Fig. 1: Screening for a highly efficient base editor and analyzing its off-target effects.

a Schematic diagram of screening for highly efficient base editors that induce homozygous stop codons in early embryos through direct injection into zygotes. KSOM, embryo culture medium. b The target sequence in EGFP. The PAM sequence and the intended mutant bases are shown in red and yellow, respectively. c, d, e Statistical analysis of on-target C-to-T base conversion (c), indels (d) and adjacent site mutation (e) induced by BE3, Gam-BE4, hA3A-BE3-Y130F, hA3A-eBE3-Y130F, X-BE3, and X-BE4 in EGFP. Data are mean ± s.e.m for the indicated numbers of blastocysts. Detailed data are shown in Supplementary Data 1. P values were determined by Student’s unpaired two-sided t-test. f Number of nonsynonymous mutations detected in E11.5 embryos from five groups. Floating bars show minima to maxima from two biological replicates.
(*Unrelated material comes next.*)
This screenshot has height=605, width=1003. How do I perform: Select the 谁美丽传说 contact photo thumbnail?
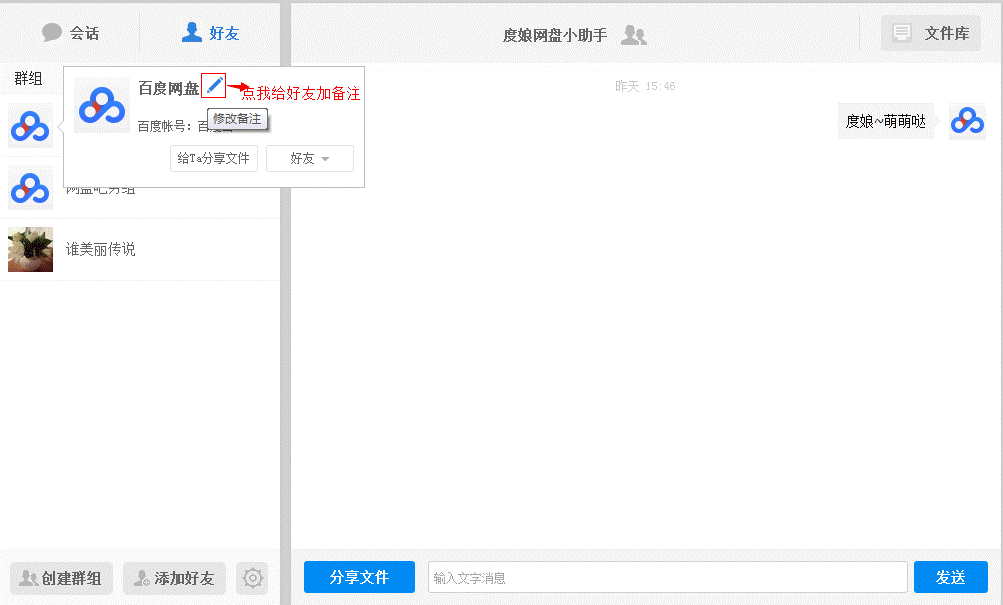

P values were determined by Student’s unpaired two-sided t-test; Lists of nonsynonymous off-target mutations are presented in Supplementary Data 2. g Analysis of SNVs detected in two E11.5 embryos with mutant Tyr, Crygc, or/and Dnmt3a by GOIT and off-targets predicted by Cas-OFFinder based on Tyr-sgRNA, Crygc-sgRNA, and Dnmt3a-sg3, indicating no overlapped sites caused by hA3A-eBE3-Y130F. The numbers present the predicted off-target sites or detected SNVs. h The Manhattan plot shows the distribution of all off-target mutations of different groups (Cre and Try-Crygc-Dnmt3a) in the genome. The abscissa is the location of the mutations on the chromosome, and the ordinate is the frequency of each mutation. Each point presents a mutation (SNV or indel), and the different colors indicate different chromosomes. Source data are provided as a Source Data file.